>> Begin Supplied material
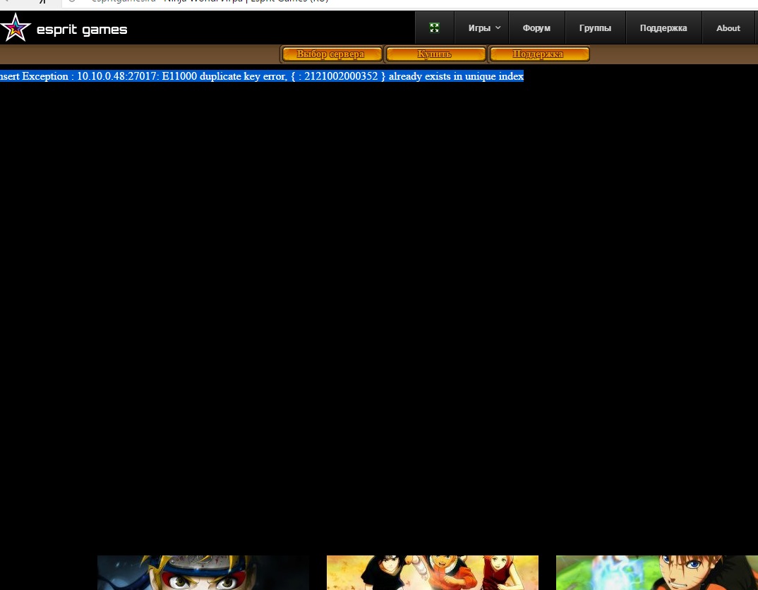Image resolution: width=758 pixels, height=590 pixels.
Task: Click the highlighted duplicate key error text
Action: pyautogui.click(x=261, y=76)
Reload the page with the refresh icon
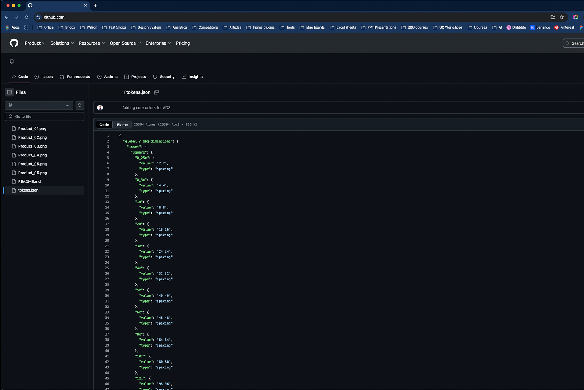The height and width of the screenshot is (390, 584). (26, 17)
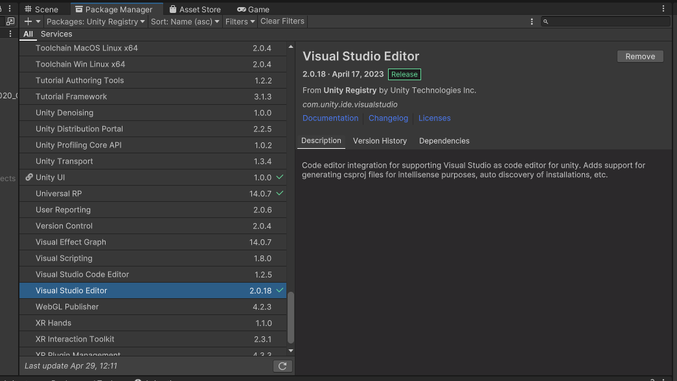This screenshot has height=381, width=677.
Task: Click the package list vertical scrollbar
Action: (x=291, y=317)
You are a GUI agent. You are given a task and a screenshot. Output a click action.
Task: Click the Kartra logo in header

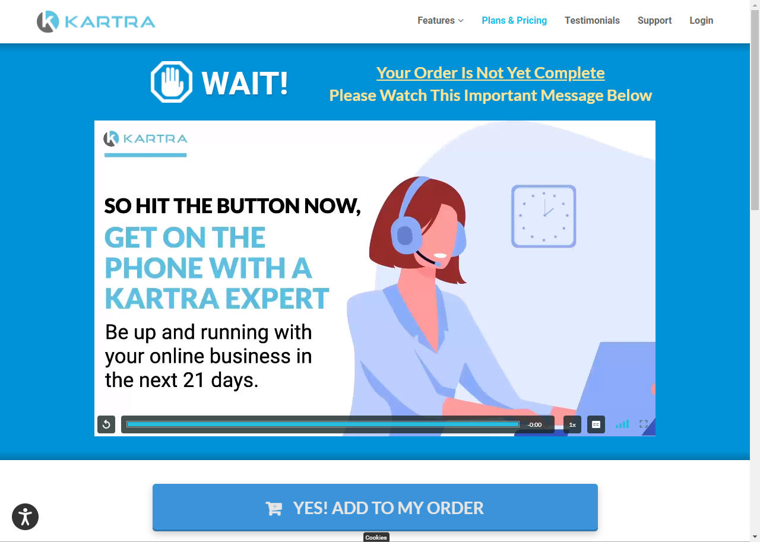pyautogui.click(x=96, y=21)
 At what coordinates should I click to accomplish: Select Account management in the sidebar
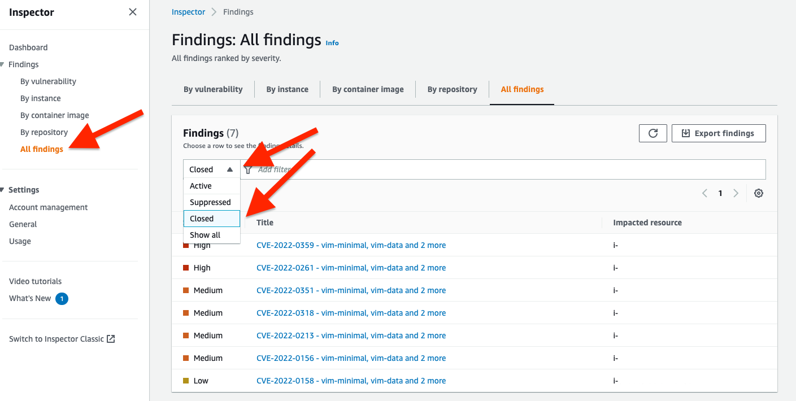[48, 207]
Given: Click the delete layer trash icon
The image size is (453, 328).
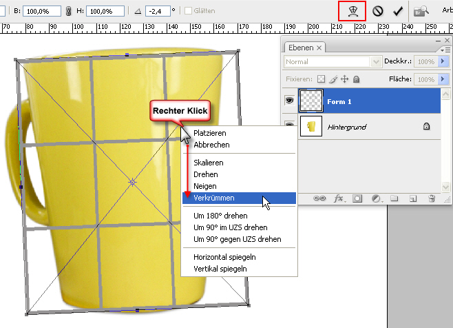Looking at the screenshot, I should pyautogui.click(x=431, y=198).
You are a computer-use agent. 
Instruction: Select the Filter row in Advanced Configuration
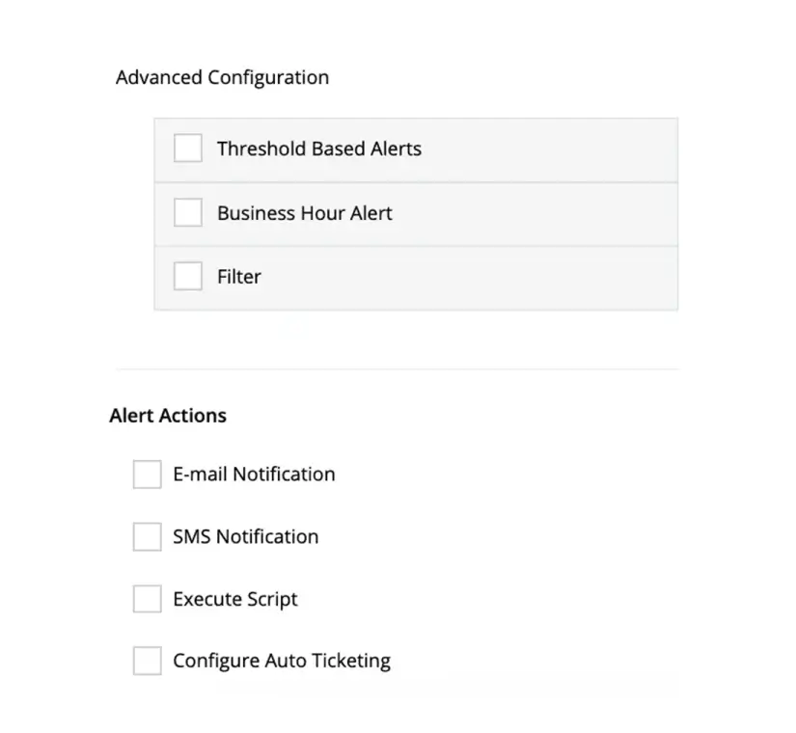click(x=415, y=278)
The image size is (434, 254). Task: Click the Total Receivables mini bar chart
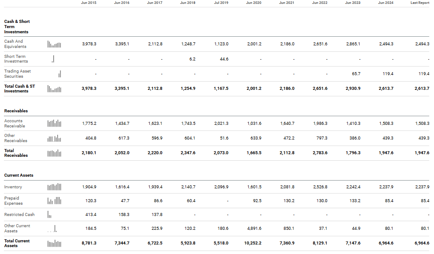coord(54,153)
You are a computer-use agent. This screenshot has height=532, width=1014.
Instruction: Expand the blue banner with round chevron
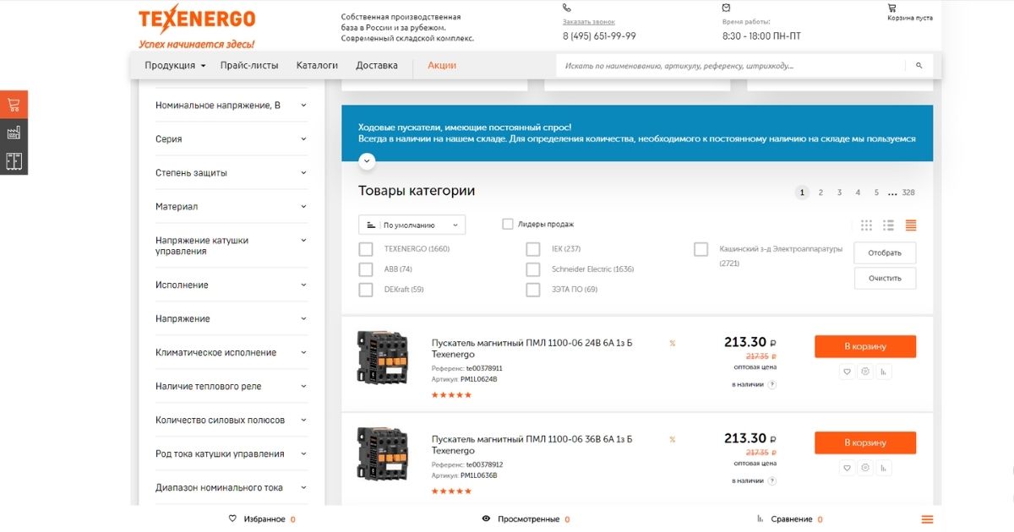pyautogui.click(x=367, y=160)
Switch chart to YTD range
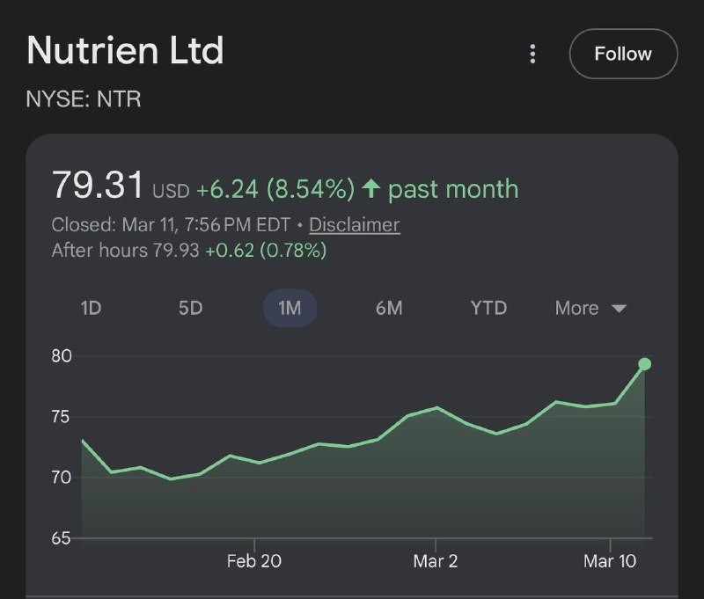This screenshot has width=704, height=599. click(488, 308)
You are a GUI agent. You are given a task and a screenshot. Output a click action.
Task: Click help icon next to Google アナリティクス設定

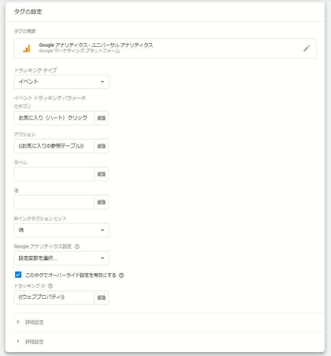coord(77,247)
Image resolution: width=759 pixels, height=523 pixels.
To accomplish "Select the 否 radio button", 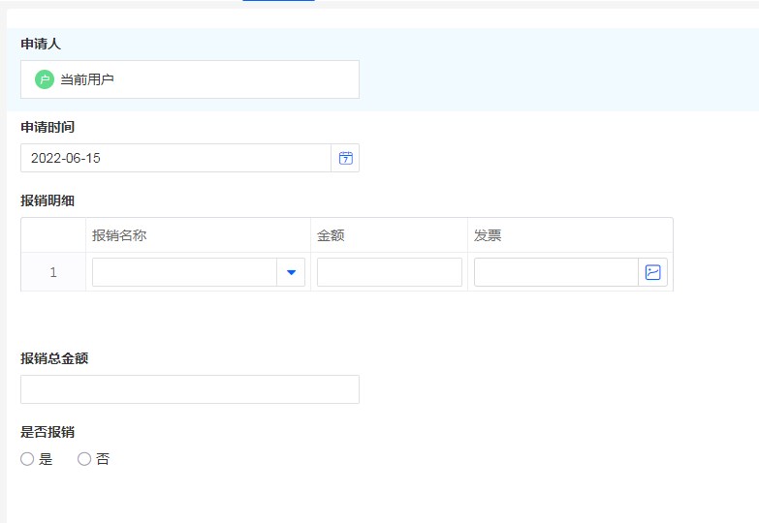I will 84,459.
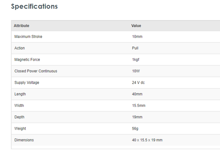Click the Value column header
This screenshot has width=220, height=155.
tap(136, 26)
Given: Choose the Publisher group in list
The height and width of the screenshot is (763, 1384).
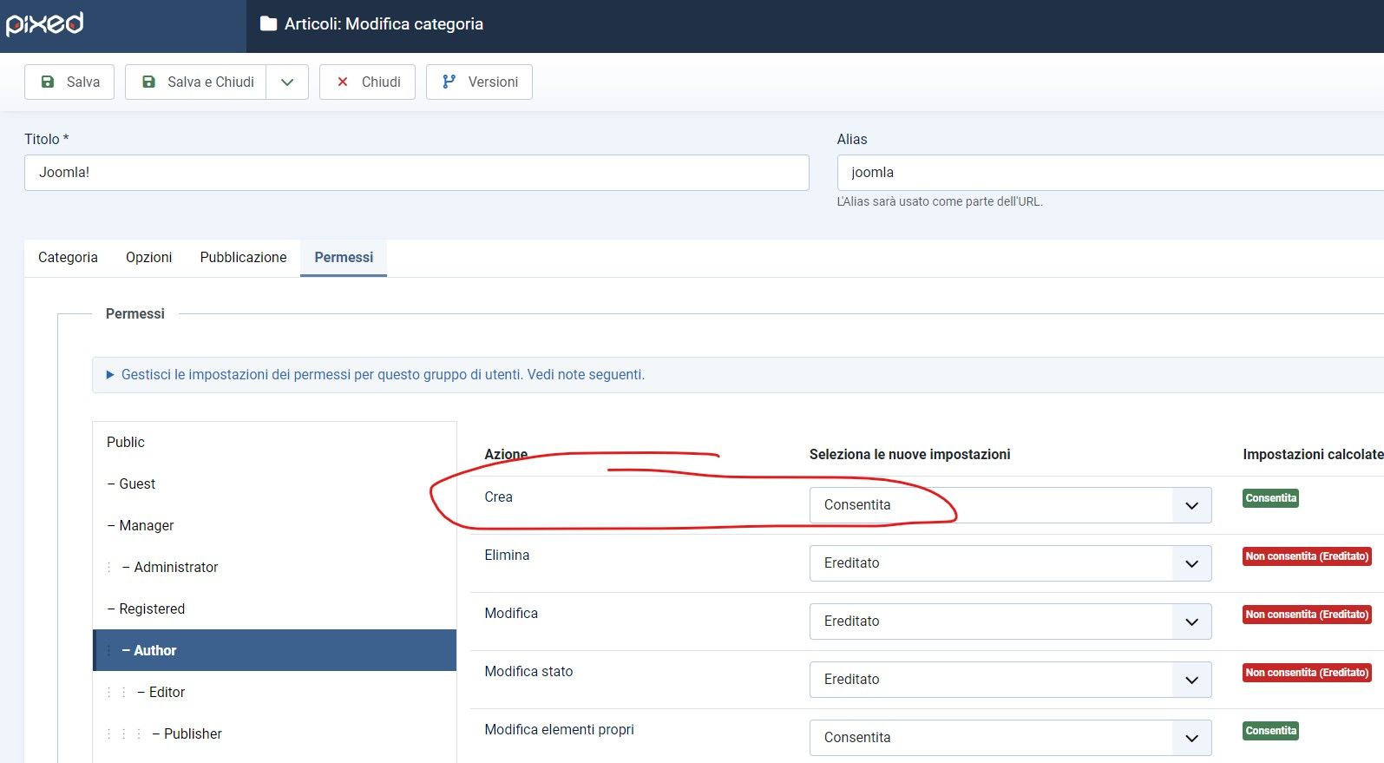Looking at the screenshot, I should click(x=193, y=733).
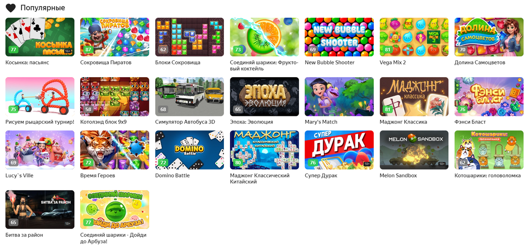
Task: Select the Котолэнд блок 9x9 thumbnail
Action: click(x=115, y=97)
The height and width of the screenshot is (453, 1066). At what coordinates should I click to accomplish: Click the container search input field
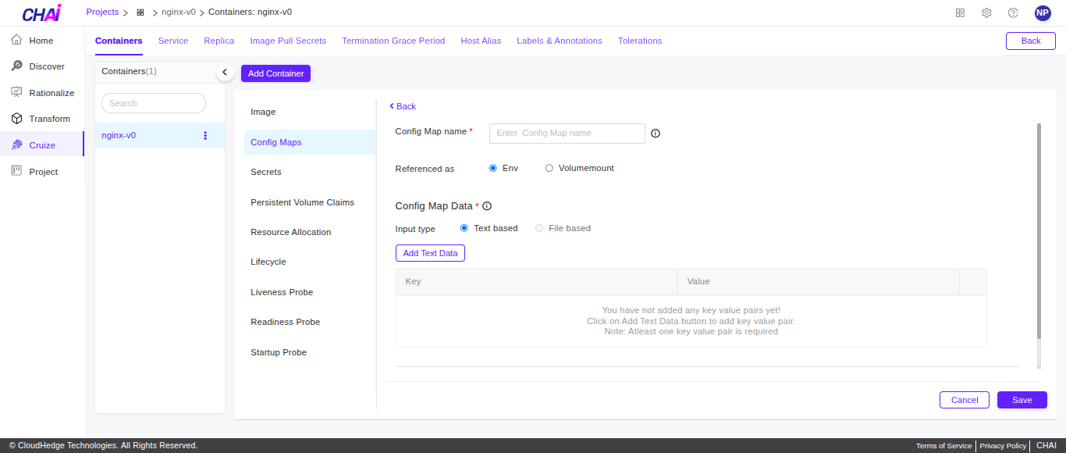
>> End Supplied material
--- Short task ---
Rewrite the part of the listing that opens with its first line and closes with the line containing "coord(54,153)", putting "bin icon" in place of "trash icon" and keeping all else unchanged. Leave the pictures out of your answer.

--- Problem solution ---
Image resolution: width=758 pixels, height=590 pixels.
Task: Click the highlighted duplicate key error text
Action: pyautogui.click(x=261, y=76)
Reload the page with the refresh icon
The height and width of the screenshot is (390, 584). (26, 17)
This screenshot has height=381, width=677.
Task: Click the package list vertical scrollbar
Action: (x=291, y=317)
You are a GUI agent. You are given a task and a screenshot. Output a click action.
Task: Click the Kartra logo in header

pyautogui.click(x=96, y=21)
 At what coordinates should I click to accomplish: Select Account management in the sidebar
[48, 207]
Given: Click the delete layer bin icon
The image size is (453, 328).
Looking at the screenshot, I should pyautogui.click(x=431, y=198).
You are a computer-use agent. 
Instruction: Select the Filter row in Advanced Configuration
click(x=415, y=278)
The image size is (434, 254). Task: Click the Total Receivables mini bar chart
coord(54,153)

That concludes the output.